▶ AIM OF THE TASK: Pull out each line in the entries below that contains the string "size", treating uppercase and lowercase as different.

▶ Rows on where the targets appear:
----
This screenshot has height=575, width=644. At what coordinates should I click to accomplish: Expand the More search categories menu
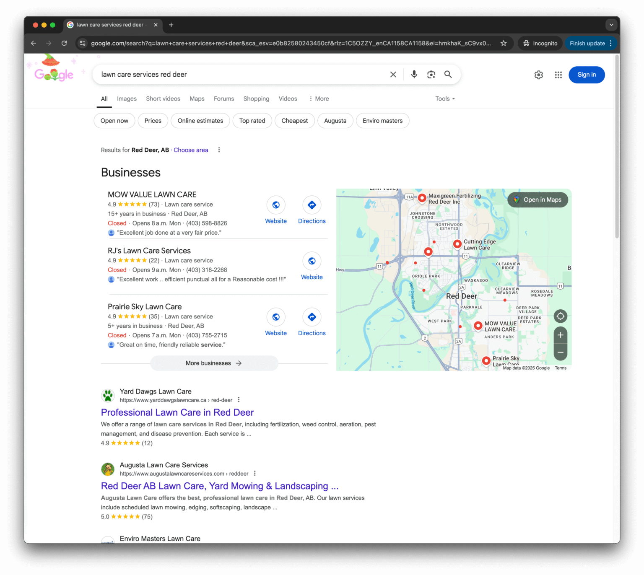(319, 99)
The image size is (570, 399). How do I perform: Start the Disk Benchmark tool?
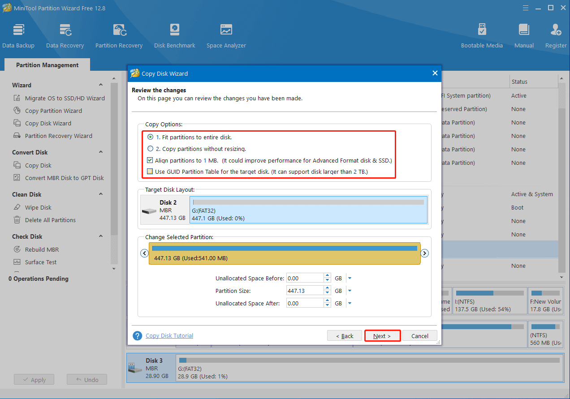coord(174,36)
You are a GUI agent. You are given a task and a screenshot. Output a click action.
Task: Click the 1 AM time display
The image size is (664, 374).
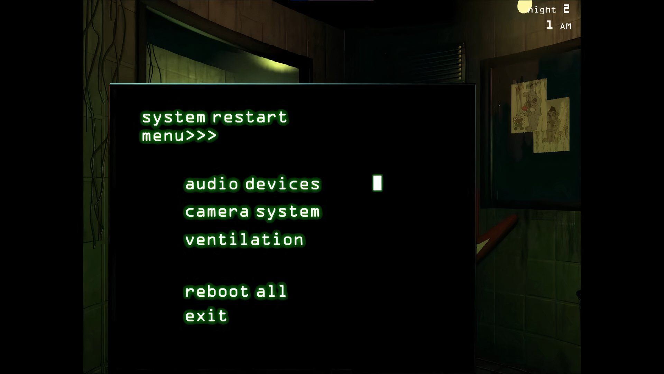coord(558,25)
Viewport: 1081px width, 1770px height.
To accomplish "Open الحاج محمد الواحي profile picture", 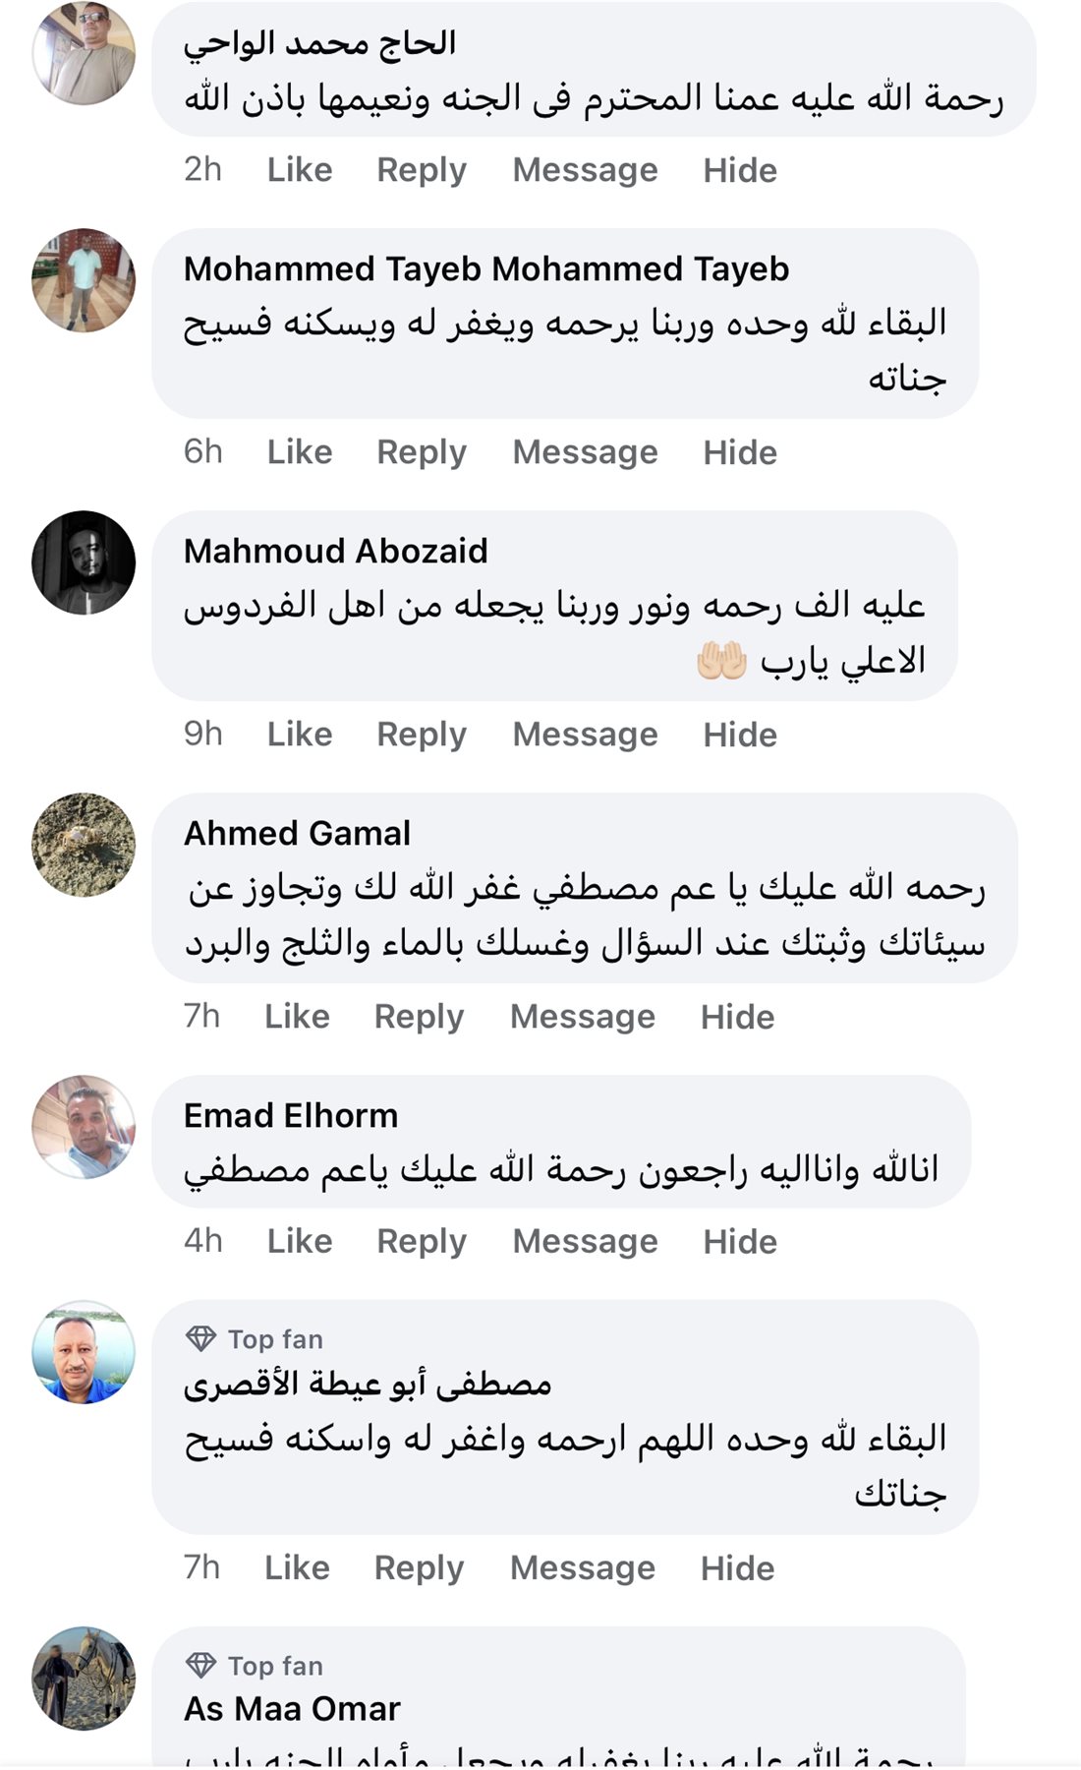I will pos(84,53).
----
▶ EXPECTED ANSWER:
The image size is (570, 399). How do I perform: Start the Disk Benchmark tool?
The image size is (664, 374).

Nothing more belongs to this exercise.